Optional package javax.obex in Java APIs for Bluetooth provides an implementation of OBEX in Java.

===OpenObex===
OpenObex is an open-source implementation of OBEX in C. It provides functions for connecting over IrDA, Bluetooth, USB and TCP/IP, building objects and handling received data. An example schema of a client application is:

void callback_function(...) {
  /* process received data */
}

int main() {
  OBEX_Init(..., callback_function);
  OBEX_TransportConnect(...);

  object = OBEX_ObjectNew(...);
  OBEX_ObjectAddHeader(object, ...);
  OBEX_ObjectAddHeader(object, ...);
  OBEX_Request(..., object);
  while (...)
    OBEX_HandleInput(...)

  object = OBEX_ObjectNew(...);
  OBEX_ObjectAddHeader(object, ...);
  OBEX_Request(..., object);
  while (...)
    OBEX_HandleInput(...)

  /* ... */

  OBEX_TransportDisconnect(handle);
  OBEX_Cleanup(handle);
}

Objects are sent by OBEX_Request.

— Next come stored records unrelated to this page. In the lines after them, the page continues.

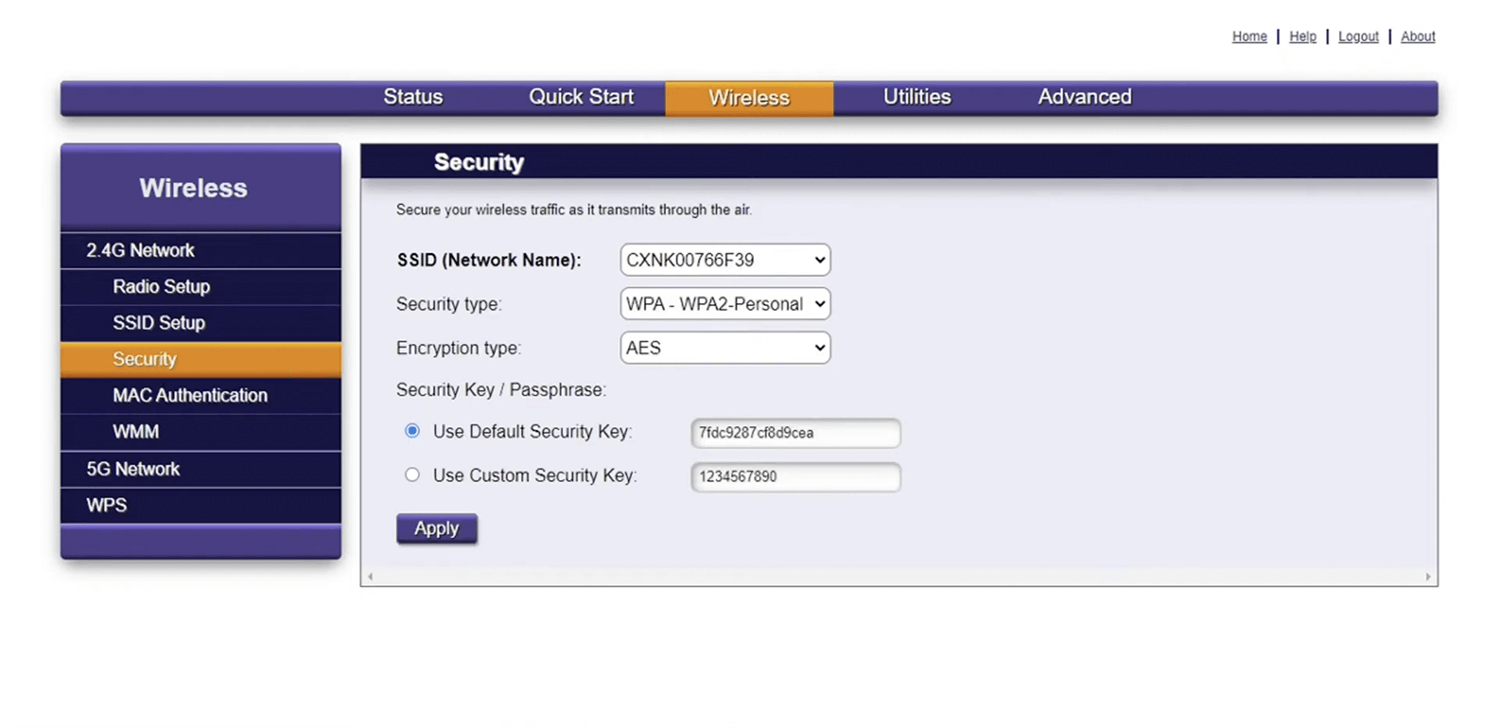1500x728 pixels.
Task: Open the About link
Action: (x=1418, y=37)
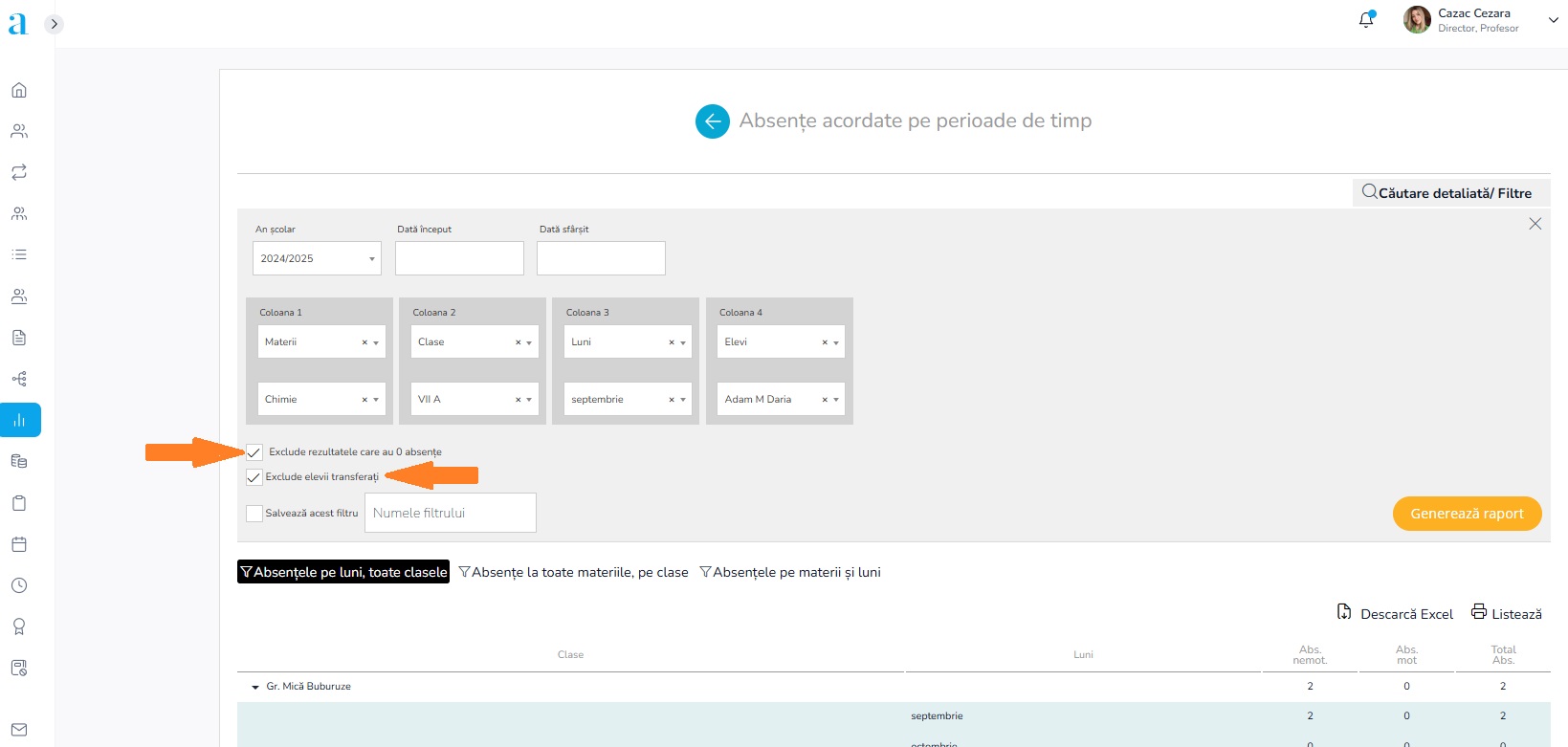Select Absențele pe materii și luni filter
The image size is (1568, 747).
790,572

After calling OBEX_HandleInput, received data is processed in the callback function (which was specified when calling OBEX_Init). The callback function can determine whether the response has been completely received, and therefore whether the main program can exit from the while loop it is executing.

===PyOBEX and nOBEX===
PyOBEX provides partial support for OBEX in Python. nOBEX is a fork of PyOBEX with more complete OBEX support, and support for the Bluetooth Hands Free Profile to facilitate OBEX testing on automotive infotainment systems.

==Profiles==
OBEX is the foundation for many higher-layer "profiles":

Profiles
| Classification | Profile |
| IrDA | Point and Shoot profile |
Infrared Financial Messaging (IrFM) profile
| Bluetooth SIG | Generic Object Exchange Profile |
Object Push Profile (phone to phone transfers)
File Transfer Profile (phone to PC transfers)
Synchronization Profile
Basic Imaging Profile
Basic Printing Profile
| OMA | SyncML binding |

==Supported devices==
- Android devices in version 2.1 “Eclair” and above
- All Palms since Palm III, except webOS devices: the Palm Pre, Palm Pre Plus, Palm Pixi and Palm Pixi Plus.
- Most non-Android Sharp, Motorola, Samsung, Sony Ericsson, HTC and Nokia phones with infrared or Bluetooth port. Android devices are supported but this is supposed to be saying that they are supported as well.
- LG enV Touch (VX11000)
- Many other PDAs since 2003, until their decline due to being replaced by smartphones
- Many other phones with infrared or Bluetooth port
- Windows Phone 7.8 and 8 devices (limited to the transferring of pictures, music and videos via a 'Bluetooth Share' app).